Michigan Boy Used Slingshot to Save His Sister From Being Abducted: Police

A quick-thinking boy who saw a would-be kidnapper try to abduct his 8-year-old sister fought off her assailant by firing at him with a slingshot, police say.

The incident happened at an undisclosed location in Alpena Township in northern Michigan. The girl was looking for mushrooms in her backyard when a stranger stepped out from the nearby woods and tried to drag her back into the forest. He covered her mouth as she struggled, but her 13-year-old brother had witnessed what happened from his bedroom window and began shooting at her attacker with his weapon, Michigan State Police say.

The incident happened on Wednesday but was not made public until Friday. Since 2010, an average of 350 people under the age of 21 are abducted by strangers each year, according to the FBI. But in this case, the teen’s swift action and sharp shooting saved his sister as the attacker fled the scene.

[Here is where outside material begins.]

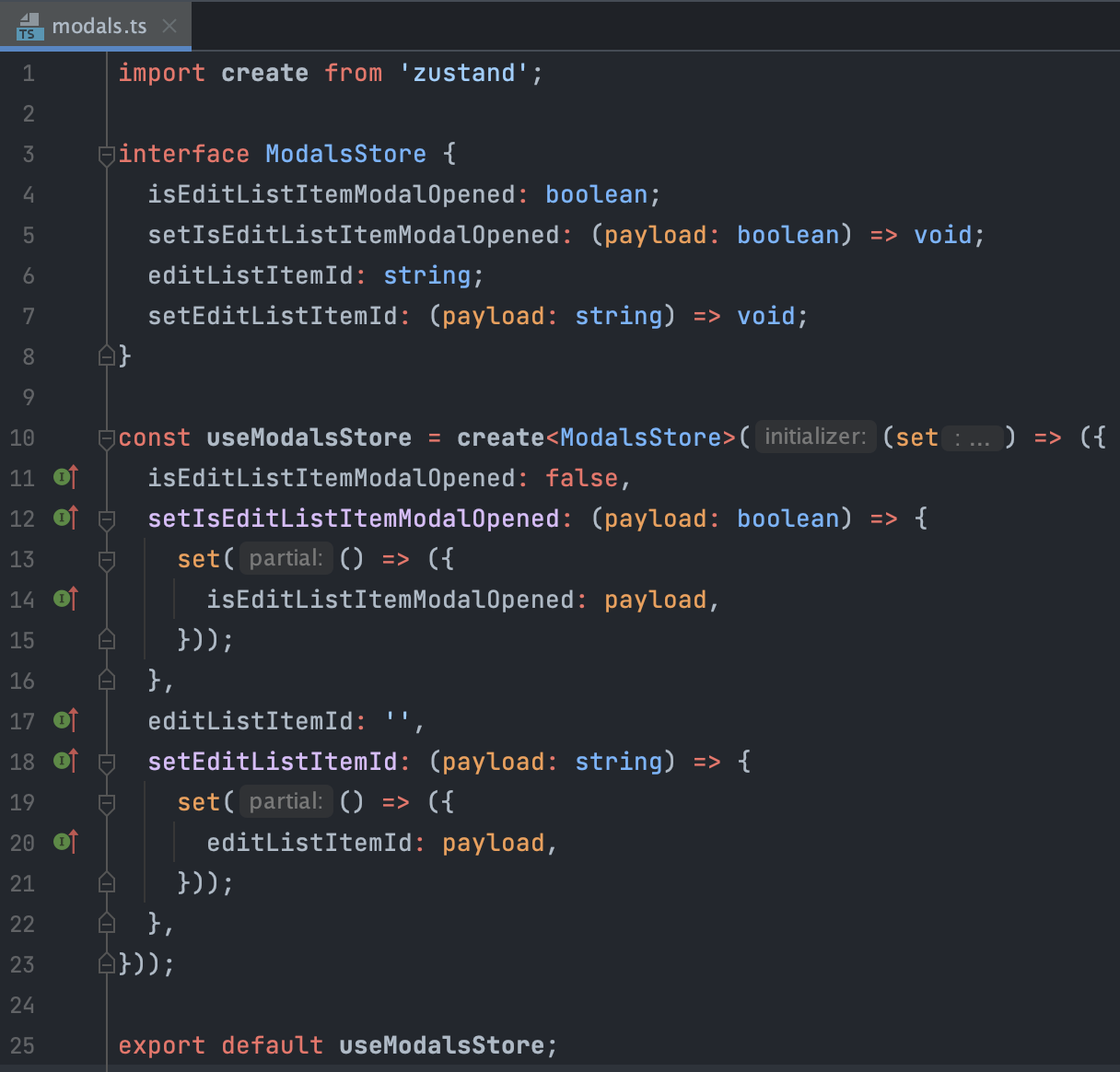Collapse the set call fold on line 19

point(107,803)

The suspect was hit in the head and chest with slingshot projectiles and “that caused him to let go,” Lieutenant John Grimshaw, commander of the local post of the Michigan State Troopers, told 9 and 10 News. “The girl was able to struggle and get away and he shot another one that hit the suspect in the chest and he then fled the scene.”

A teen in Michigan managed to fight off his sister’s attempted kidnapper. Pictured: An archive image of a boy with a slingshot in the city of Najaf, Iraq, back in December 2019.

The siblings’ family raised the alarm and troopers found the suspect, a 17-year-old boy, hiding at a nearby gas station. “What he [the brother] did also helped us to identify who the suspect was because obviously, he had injuries from getting hit with a slingshot,” Grimshaw said.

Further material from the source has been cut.